▶ _本文_
最近、評価制度を見直す企業が増えています。

特に建設業界でも

「若手をどう評価すれば成長につながるのか」

「評価に納得感を持たせるにはどうするべきか」

といった声を耳にするようになりました。



そんな中で注目されているのが、

「相対評価」という視点です。



今回は、「絶対評価」と「相対評価」の違いを

整理しながら、なぜ建設技術者の育成に

相対評価が有効なのかを考えてみたいと思います。



◆絶対評価では成長の“天井”が見えやすい



学校教育などでよく用いられる

「絶対評価」とは、あらかじめ決められた基準を

満たしていれば評価されるというものです。

例えば

「施工計画書を期限内に提出できたらS評価」

など、到達度に基づいて評価する方法です。



この方法は、一見フェアに見えます。

全員が同じ基準で評価されるからです。

しかし、問題はここから。



現場で求められるのは、

**「標準を守ること」だけではなく

「より良く、より速く」**です。

全員が合格ラインに達したところで、

それ以上を目指す動機が生まれにくくなります。



◆「相対評価」が仕事の質を押し上げる



これに対して、「相対評価」とは

他者との比較によって評価する仕組みです。



少しわかりやすく、

スポーツにたとえてみましょう。

水泳の日本代表は、派遣標準記録(絶対評価)を

クリアした選手の中から、最も速いタイムを

出した人が選ばれます(相対評価)。

つまり、まず基準をクリアし、

その中でより優れた人を選ぶのです。

▶ _指示文_
上にある評価制度についての本文を、一字も変えずに全文そのまま書き出しなさい。

(語句や要素の位置を特定した記録)
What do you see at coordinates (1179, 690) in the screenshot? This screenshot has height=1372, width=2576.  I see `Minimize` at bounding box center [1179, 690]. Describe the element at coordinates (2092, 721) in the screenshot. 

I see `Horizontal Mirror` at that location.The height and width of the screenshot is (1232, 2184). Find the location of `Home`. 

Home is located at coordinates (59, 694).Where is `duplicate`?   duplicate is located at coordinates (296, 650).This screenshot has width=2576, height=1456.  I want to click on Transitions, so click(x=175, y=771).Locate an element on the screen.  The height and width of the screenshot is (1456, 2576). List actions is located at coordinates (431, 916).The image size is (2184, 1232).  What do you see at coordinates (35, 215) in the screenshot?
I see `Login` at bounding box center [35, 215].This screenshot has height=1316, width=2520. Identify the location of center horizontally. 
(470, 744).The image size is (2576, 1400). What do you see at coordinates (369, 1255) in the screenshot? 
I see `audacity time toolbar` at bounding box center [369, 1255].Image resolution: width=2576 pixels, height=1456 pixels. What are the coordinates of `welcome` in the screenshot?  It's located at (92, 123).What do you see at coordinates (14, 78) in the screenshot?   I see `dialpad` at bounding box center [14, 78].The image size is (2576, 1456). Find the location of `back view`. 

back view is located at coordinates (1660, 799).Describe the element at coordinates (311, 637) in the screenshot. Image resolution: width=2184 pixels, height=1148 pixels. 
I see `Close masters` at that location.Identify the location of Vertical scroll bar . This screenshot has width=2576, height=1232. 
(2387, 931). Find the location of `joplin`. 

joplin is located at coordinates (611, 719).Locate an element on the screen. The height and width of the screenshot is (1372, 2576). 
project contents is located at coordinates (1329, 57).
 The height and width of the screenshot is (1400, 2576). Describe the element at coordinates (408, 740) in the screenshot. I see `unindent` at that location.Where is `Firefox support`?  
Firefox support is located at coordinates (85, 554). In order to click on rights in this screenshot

▶ _解答_
最近、評価制度を見直す企業が増えています。

特に建設業界でも

「若手をどう評価すれば成長につながるのか」

「評価に納得感を持たせるにはどうするべきか」

といった声を耳にするようになりました。



そんな中で注目されているのが、

「相対評価」という視点です。



今回は、「絶対評価」と「相対評価」の違いを

整理しながら、なぜ建設技術者の育成に

相対評価が有効なのかを考えてみたいと思います。



◆絶対評価では成長の“天井”が見えやすい



学校教育などでよく用いられる

「絶対評価」とは、あらかじめ決められた基準を

満たしていれば評価されるというものです。

例えば

「施工計画書を期限内に提出できたらS評価」

など、到達度に基づいて評価する方法です。



この方法は、一見フェアに見えます。

全員が同じ基準で評価されるからです。

しかし、問題はここから。



現場で求められるのは、

**「標準を守ること」だけではなく

「より良く、より速く」**です。

全員が合格ラインに達したところで、

それ以上を目指す動機が生まれにくくなります。



◆「相対評価」が仕事の質を押し上げる



これに対して、「相対評価」とは

他者との比較によって評価する仕組みです。



少しわかりやすく、

スポーツにたとえてみましょう。

水泳の日本代表は、派遣標準記録(絶対評価)を

クリアした選手の中から、最も速いタイムを

出した人が選ばれます(相対評価)。

つまり、まず基準をクリアし、

その中でより優れた人を選ぶのです。